So, what exactly are narrative LEGOs anyway? “The metaphor is basically like LEGO, it’s you’ve got a bunch of these pre-crafted bricks and they’re really well designed and the bricks know how to communicate with each other,” Levine tells IGN. “You build all these smaller piece elements in the game and then you teach the game how to make good levels essentially, and good story, and most importantly, reactive to what you do.” As detailed in IGN and Keighley’s previews, the main way players interact with the narrative LEGOs in Judas is through the three main NPC characters.

These are Tom, Nefertiti, and Hope. The three each have their own goal for the Mayflower, and want to use Judas as a means to an end. Tom wants to preserve life aboard the ship, Nefertiti wants to create a fully robotic civilization without human flaws, and Hope just wants you to help delete her to end her suffering. “It’s up to you to side with whomever you feel like, but whatever choice you make has consequences,” writes IGN. “Doing a favor for Tom might piss off Hope and/or Nefertiti, and vice versa.”
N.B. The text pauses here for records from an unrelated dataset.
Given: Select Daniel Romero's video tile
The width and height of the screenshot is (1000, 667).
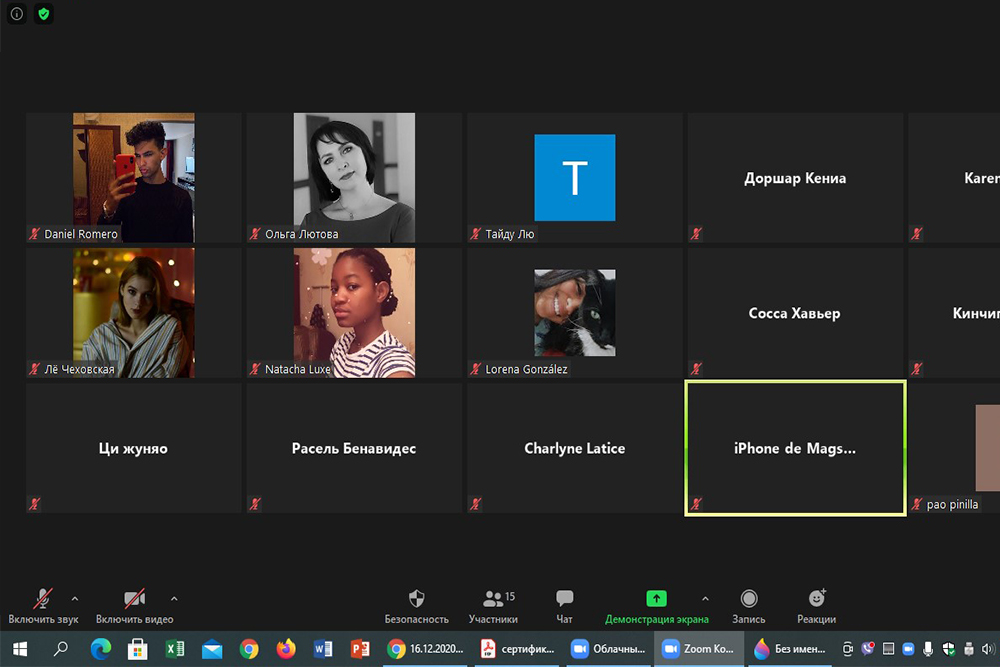Looking at the screenshot, I should pyautogui.click(x=133, y=177).
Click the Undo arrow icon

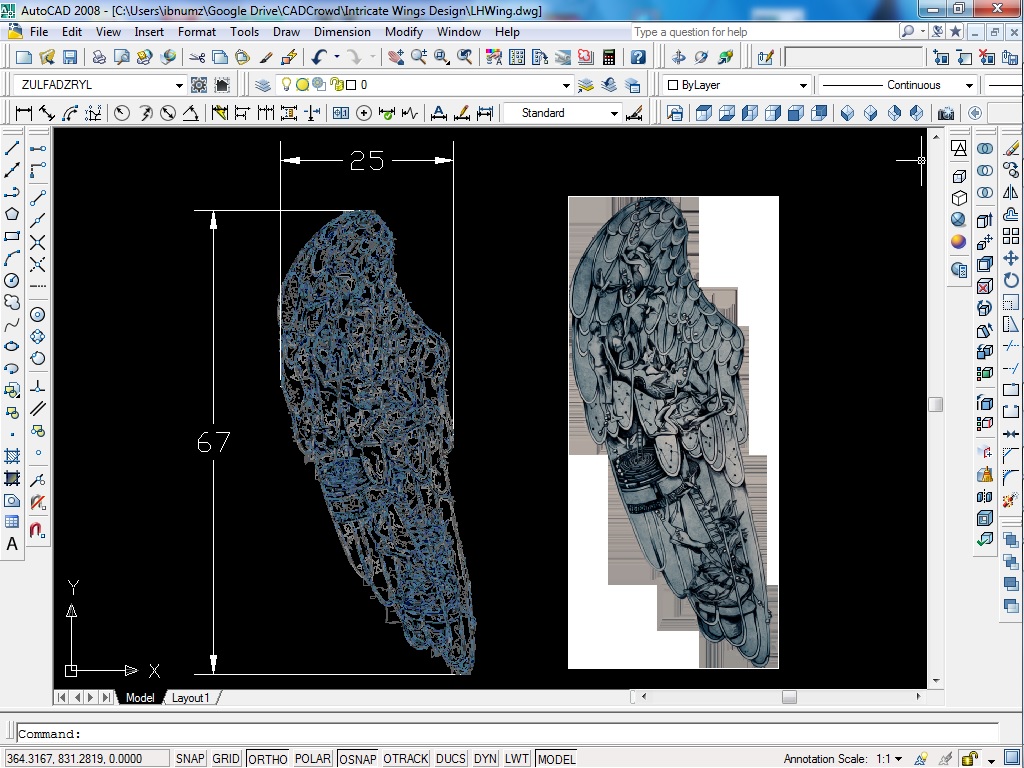coord(319,58)
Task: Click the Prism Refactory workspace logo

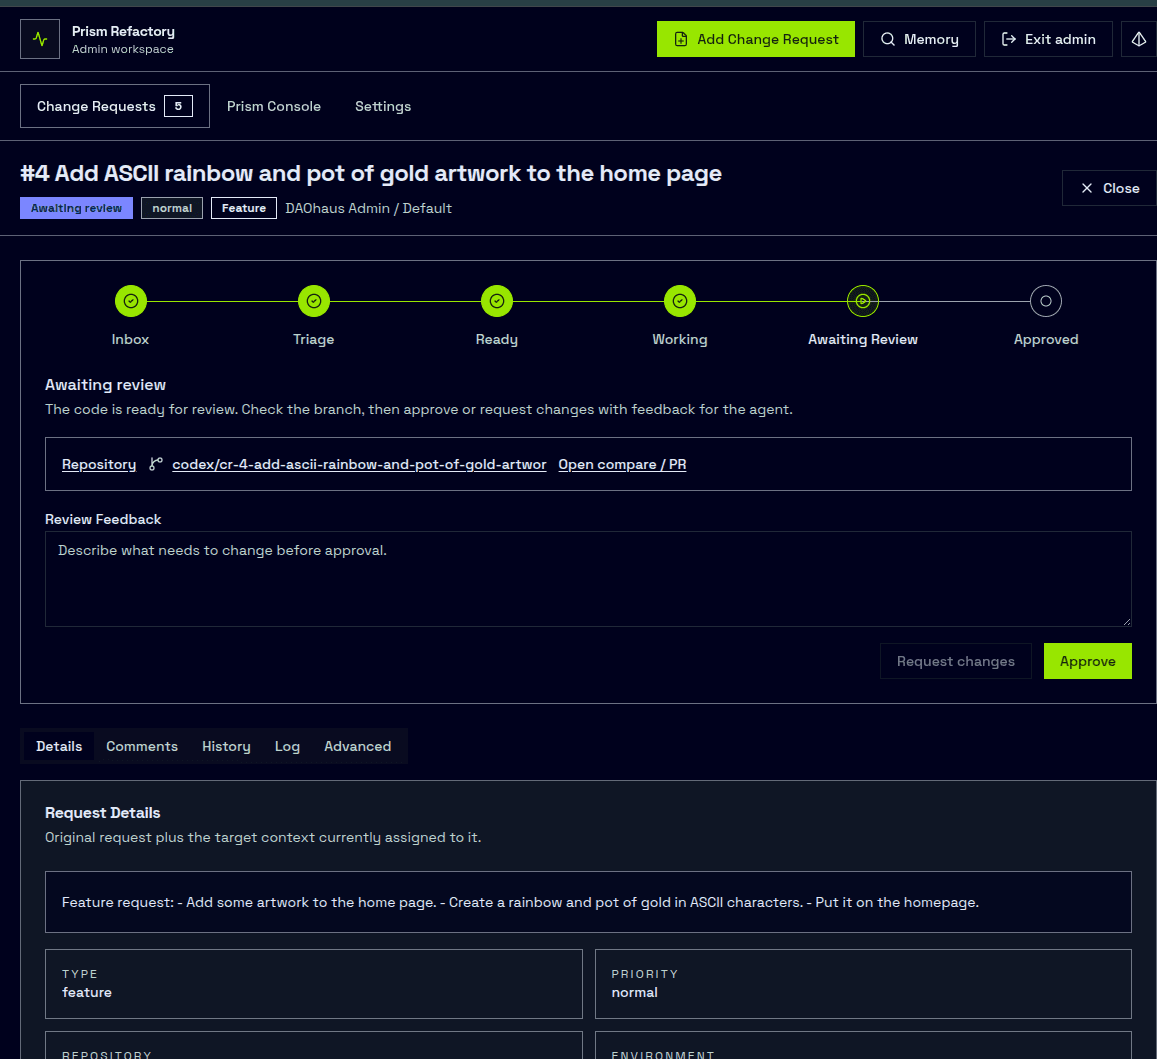Action: pos(39,39)
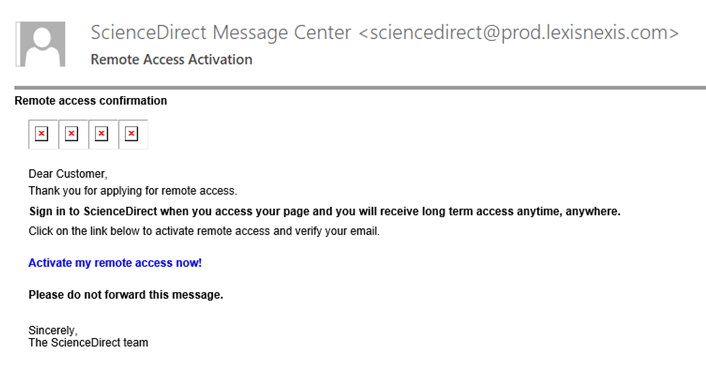
Task: Open the "Activate my remote access now!" link
Action: tap(115, 263)
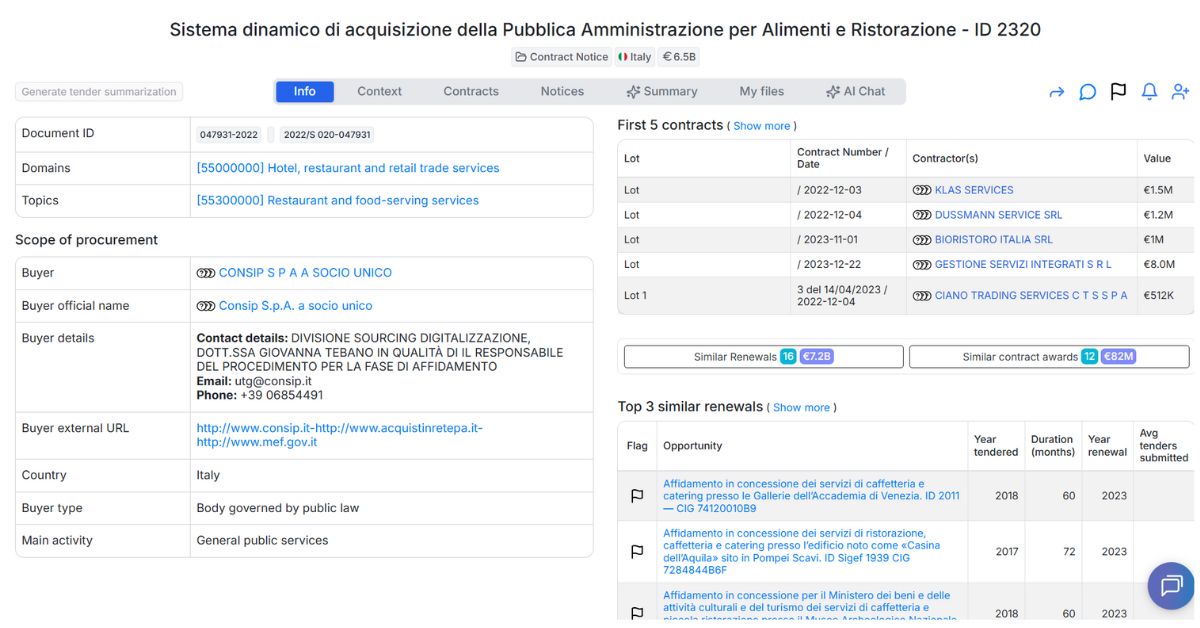Toggle flag for Museo Archeologico renewal row
Image resolution: width=1200 pixels, height=628 pixels.
(637, 612)
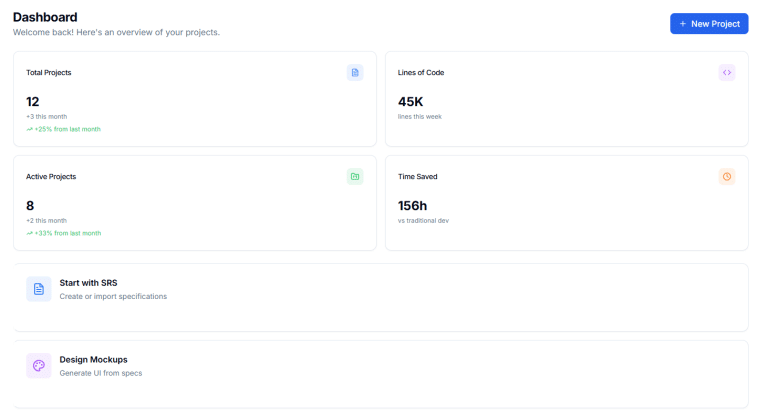
Task: Click the Start with SRS file icon
Action: pos(39,289)
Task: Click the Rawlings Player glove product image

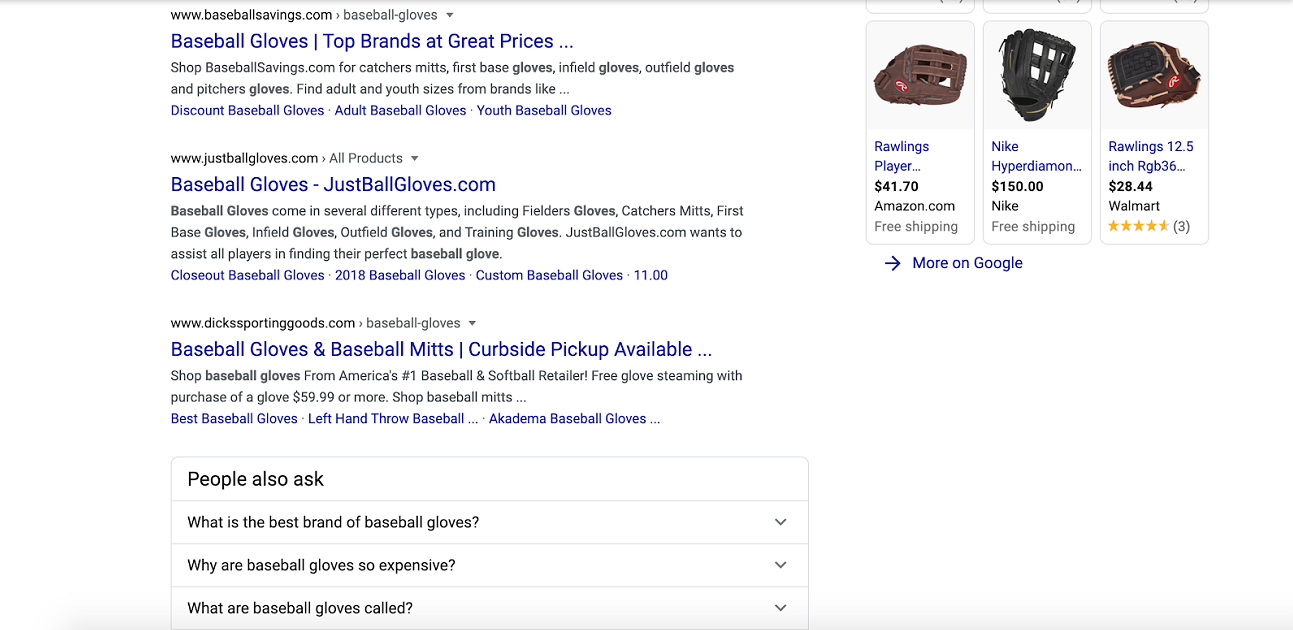Action: click(920, 75)
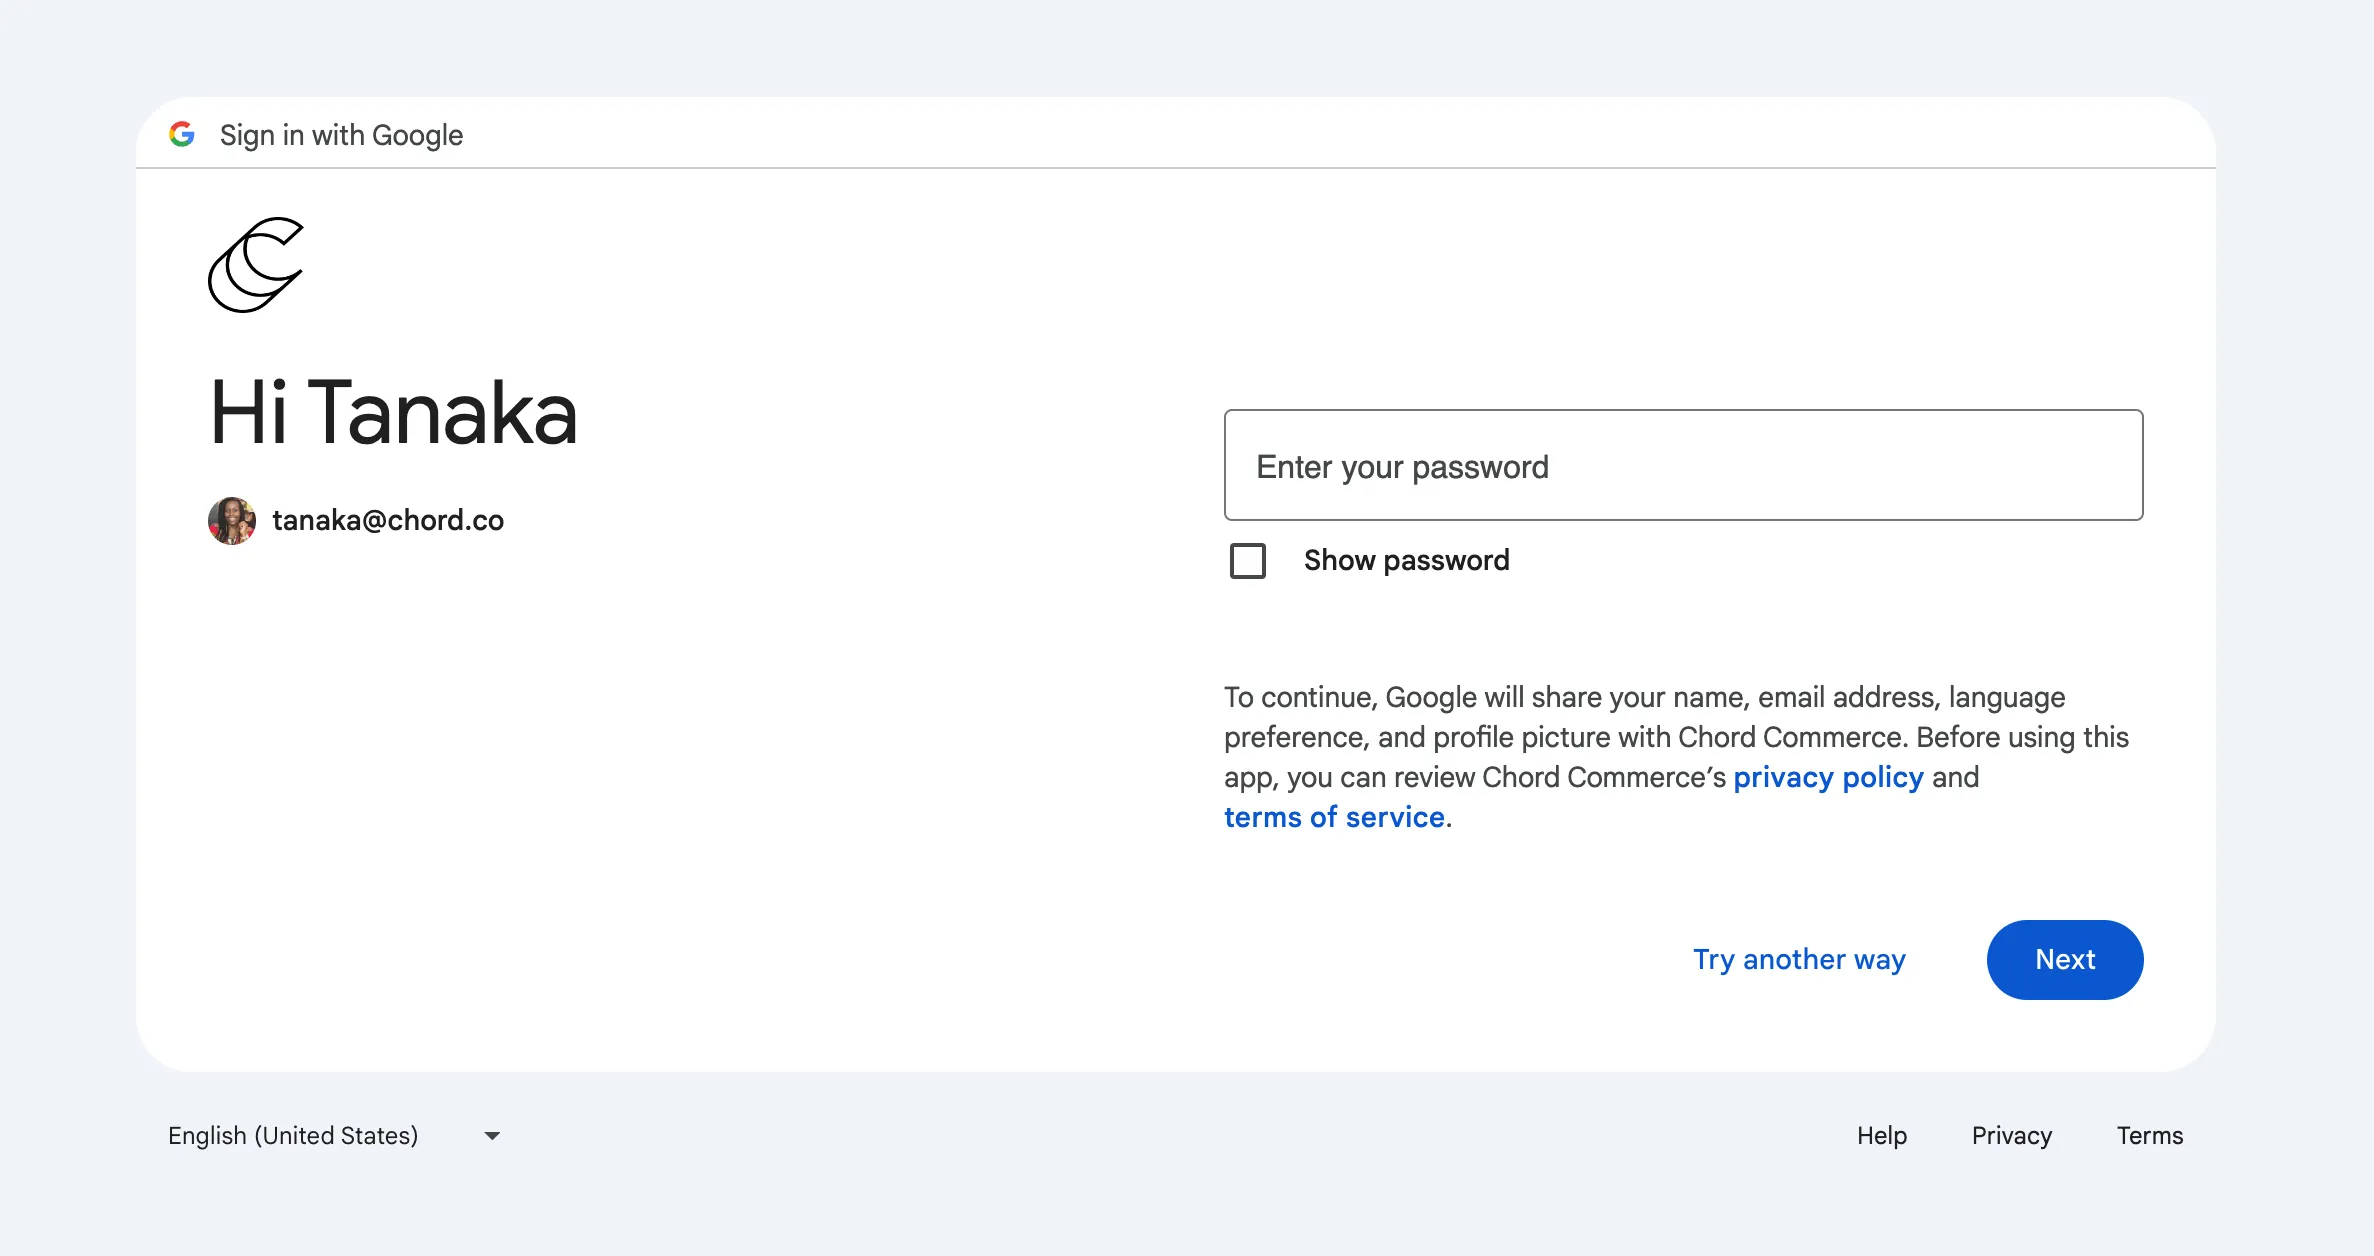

Levine further describes the system as a non-linear experience that lets players encounter new situations from playthrough to playthrough. The three main NPCs can appear as a hologram to Judas at any time, aiding or hindering her based on their relationship, and will often have discussions with you and each other based on your choices up to that point. The semi-procedurally generated nature of the narrative extends to the structure of the Mayflower, which Levine notes will be different every time you die and come back.

Yet, even after six hours of hands-on time, neither IGN nor Keighley are able to make clear exactly how these lofty promises of the narrative LEGOs actually pay off. That could be because six hours is still a relatively small slice that may not really illuminate how those narrative building blocks work.